In meeting after meeting, I would watch, awe-struck, as some sisters’ attitudes, language, and behaviors were some of the most hurtful, disruptive, and destructive I had experienced to date. I witnessed people being rude, dismissive, cutting people off, using sarcasm as a weapon, or exploding in anger. The same was true for meetings of other nonprofit groups I thought I wanted to join as a volunteer.

What, I thought, had gone wrong? How could good people with a passion for making the world more peaceful have so much trouble creating it themselves? Today, whenever I share my story with the nonprofit professionals I teach and train, they offer a knowing smile as if to say, “Been there, done that.”

Ironically, other sisters taught me to see the behaviors I witnessed as inappropriate. In the 1970s, those sisters, with a good deal of foresight, had voted to design and fund a more holistic program for new members during our first year. One of the first sisters I ever met encouraged me to participate by saying, “Pat, even if you don’t stay, come and do that year. It will be the best thing you ever did for yourself.” She was right.

Yes, we learned about styles of prayer, Christian scripture, and the history of our founders, but we also attended workshops and courses on interpersonal communication skills, anger management, and group dynamics. In other words, the sisters committed substantial financial resources to help their newer members learn how to live in harmony with one another. They invested in me to help create a future consistent with their core values of freedom, education, charity, and justice. And it worked.

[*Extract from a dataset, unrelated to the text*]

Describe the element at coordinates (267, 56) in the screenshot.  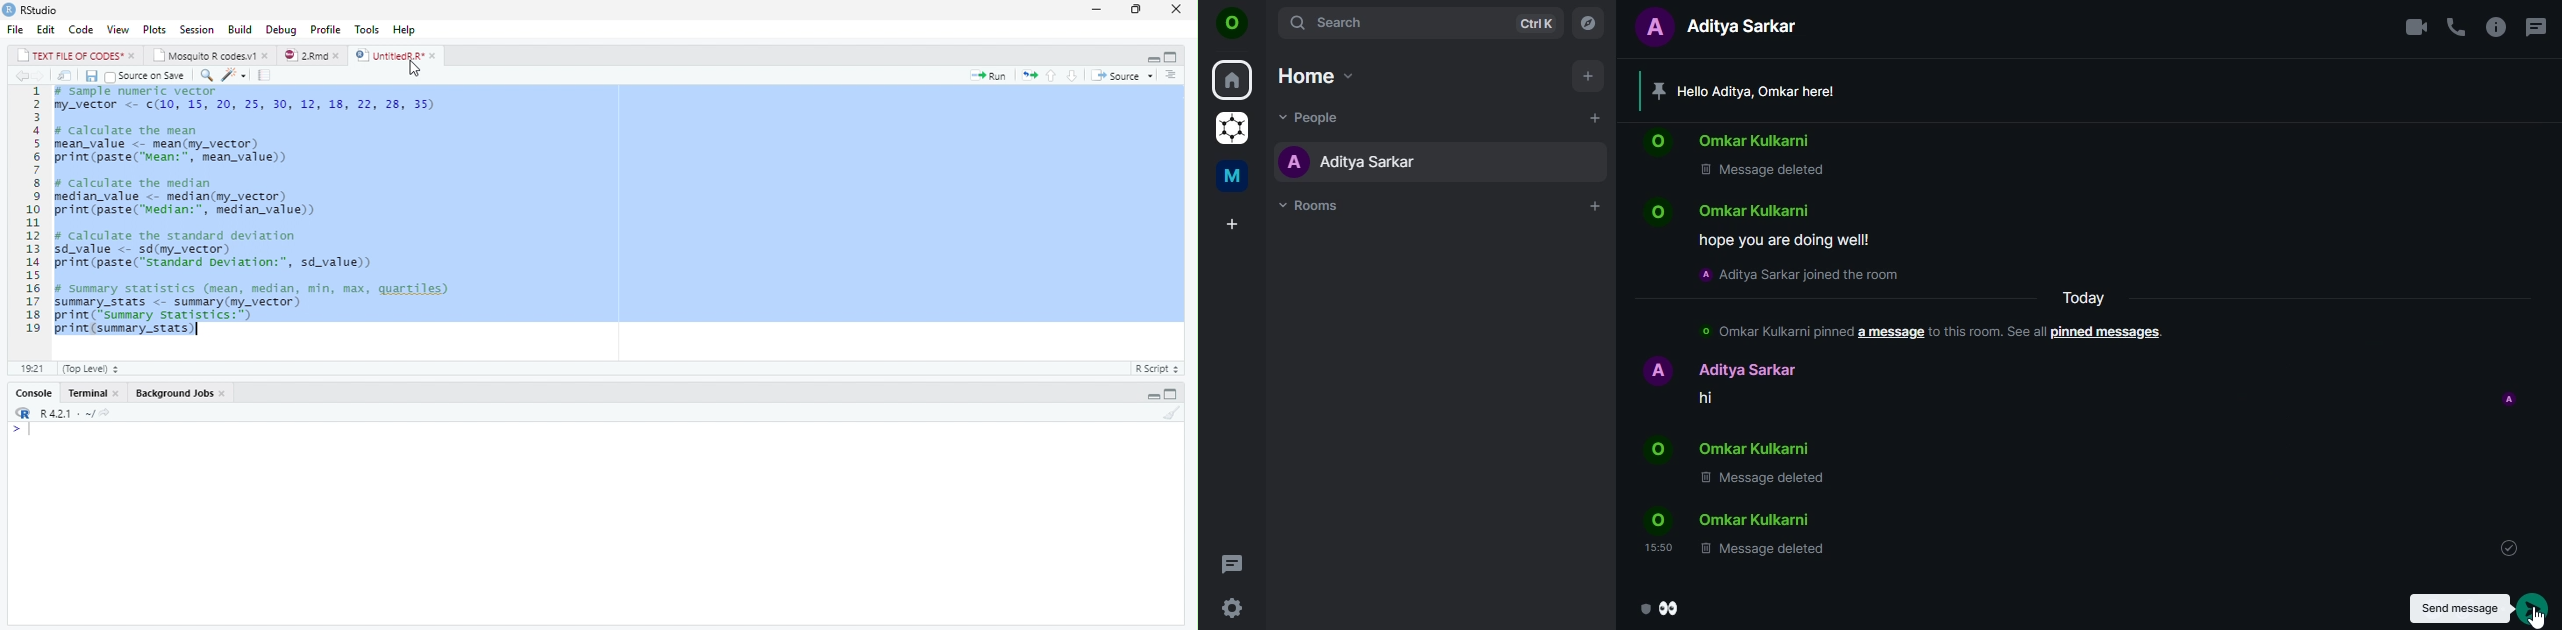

I came out of that yearlong experience knowing the value of the gift I had been given. I continue to see its value in the openness, sincerity, and depth of dialogue that happens at meetings with my contemporaries. I feel its value in the confidence and skill I have to lead meetings in which staff feel comfortable speaking freely and respectfully about our feelings, needs, values, and ideas while working through our differences. I also came out of that year with a firm conviction that everyone deserves that gift. I came away wondering why we, as a society, don’t invest more in the personal growth and interpersonal skills of our children and adults.